Issues for East Asia: A Sinocentric View

Yu Bin’s recent article for Asia Times Online is a very Sinocentric view of the growing pains East Asia will face as the region grows increasingly more influential and substantially richer.

Yu Bin goes into three major problems: China’s relationship with its own poor and underemployed, China’s relationship with Japan, and China’s relationship with Taiwan. Again, with rather Sinocentric suggestions for how these problems could be best solved.

Although a Chinese-style solution to the problems – namely calm acceptance of the inevitable peaceful rise to leadership of East Asia’s largest nation – would be splendid if it ensured peace and stability and prosperity for all, it is quite uncertain whether or not China can handle East Asia’s affairs any better than it handles its own.

Japan’s steps away from its pacifist constitution and embrace of the US missile defense plan have nothing to do with increased militarism and dreams of invasion. Rather, North Korea firing missiles and kidnapping Japanese, China encroaching into what Japan considers its own territory and a very, very nationalistic Chinese population coupled with the US inability to truly do anything about it scares the Japanese into action.

The Yasakuni Shrine issue would be a non-issue if the roles were reversed. China whips out the "domestic affair" card with impunity. The Yasakuni case is a symbol, a lightening rod of nationalism that is being used by the Chinese side to keep emotions high in China and, if Prime Minister Koizumi ever gives in, a massive loss of face for the Japanese. Koizumi is being placed in a very tight spot by Beijing: bow down or else. One result has been the galvanization of Japan’s own nationalists, a veritable devil’s circle.

Japan has little choice but to shake off its "pacifism" in the face of military threats from a broke little demon to the north and vigorous political maneuvering laced with "controlled" nationalism from the west. But by shaking off pacifism, Japan, as Yu Bin points out, should be joining the "normal" nations of the world.

Acknowledging this, perhaps China, as the inevitable dominant power in East Asia, could ease back on the nationalistic politics. Dropping the Shrine, for instance, and exacting a reward from Koizumi for releasing the stone from his back and gaining the admiration of all as a country above jingoistic symbolism.

The world is considering dropping the dollar for the euro – Japan must act for itself. And China can either help or hinder.

DATASET EXTRACT:
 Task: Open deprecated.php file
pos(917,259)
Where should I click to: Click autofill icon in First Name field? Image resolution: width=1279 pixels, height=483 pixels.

TO DO:
Answer these questions about the East Asia text:
1. Which three of China's relationships does Yu Bin discuss as major problems?
2. What card does China play with impunity, according to the text?
3. For which currency is the world considering dropping the dollar?

ANSWER FOR THE TASK:
1. China's relationship with its own poor and underemployed, with Japan, and with Taiwan.
2. The "domestic affair" card.
3. The euro.